===== Kaynak Metin =====

Ziyaret Bilgileri
Aktif Ziyaretçi192
Bugün Toplam853
Toplam Ziyaret1823543

19 MAYIS KURTULUŞUN SİMGESİDİR

-"…Sömürücüler, özgürlük uğruna ölmeğe karar verenlerin gücünü anlayamazlar. Biz Anadolu'ya ne silah, ne cephane götürmüyoruz; biz ülküyü ve inancı götürüyoruz." (Mustafa Kemal)

 

-"…Sömürücüler, özgürlük uğruna ölmeğe karar verenlerin gücünü anlayamazlar.  Biz Anadolu'ya ne silah, ne cephane götürmüyoruz;  biz ülküyü ve inancı götürüyoruz." (Mustafa Kemal)    

103. Yıl önce 16 Mayıs 1919’da İstanbul’dan başlayan Samsun yolculuğu ve 19 Mayıs’ta Samsun’a ayağa basış ile Kurtuluş Yolu açıldı.Mustafa Kemal'in 9. Ordu Müfettişi Mustafa Kemal'in Bandırma Vapuru ile yapılan yolculuk sonrası Samsun'a ulaşması olayı, Kurtuluş Savaşı'nın fiili başlangıcı olarak kabul edilmektedir.

Samsun'da Rum ve Türk halkı arasında meydana gelen çatışmaların sonlandırılması için Osmanlı Hükûmeti tarafından Mustafa Kemal görevlendirilmiş ve kendisine 9. Ordu'nun müfettişliği verilmiştir. Bunun üzerine müfettiş görev bölgesine Bandırma Vapuru ile ulaşmış ve bir hafta boyunca Mantıka Palas'ta kalmıştır. Bu süreçte bölgede meydana gelen çatışmaların sebebini araştırmış ve işgalcilere karşı bizzat Türk direniş örgütlerinin kurulmasında etkin rol oynamıştır. Mustafa Kemal, bu bir haftalık süreç sonunda Havza'ya geçmiştir. Havza'da geçirdiği on yedi gün sonunda ise şehirden ayrılarak Amasya'ya hareket etmiştir.

===== Gösterilen Veriler =====

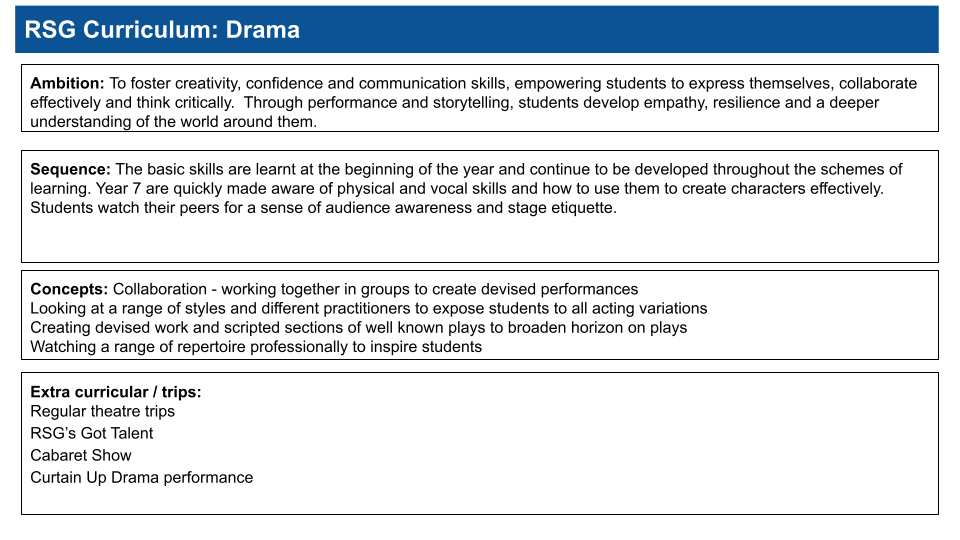Screen dimensions: 960x540
Task: Click the "Extra curricular / trips:" heading
Action: [123, 391]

=====

* [Görevler]:
(a) 19 Mayıs yazısında "103. Yıl önce" kısmından "olarak kabul edilmektedir." kısmına kadar olan bölümü kelimesi kelimesine aynen yazın.
(b) 19 Mayıs yazısına göre Mustafa Kemal, Samsun'a vardıktan sonra bir hafta boyunca nerede kaldı?

* [Son Sonuçlar]:
(a)
103. Yıl önce 16 Mayıs 1919’da İstanbul’dan başlayan Samsun yolculuğu ve 19 Mayıs’ta Samsun’a ayağa basış ile Kurtuluş Yolu açıldı.Mustafa Kemal'in 9. Ordu Müfettişi Mustafa Kemal'in Bandırma Vapuru ile yapılan yolculuk sonrası Samsun'a ulaşması olayı, Kurtuluş Savaşı'nın fiili başlangıcı olarak kabul edilmektedir.

(b) Mantıka Palas'ta kaldı.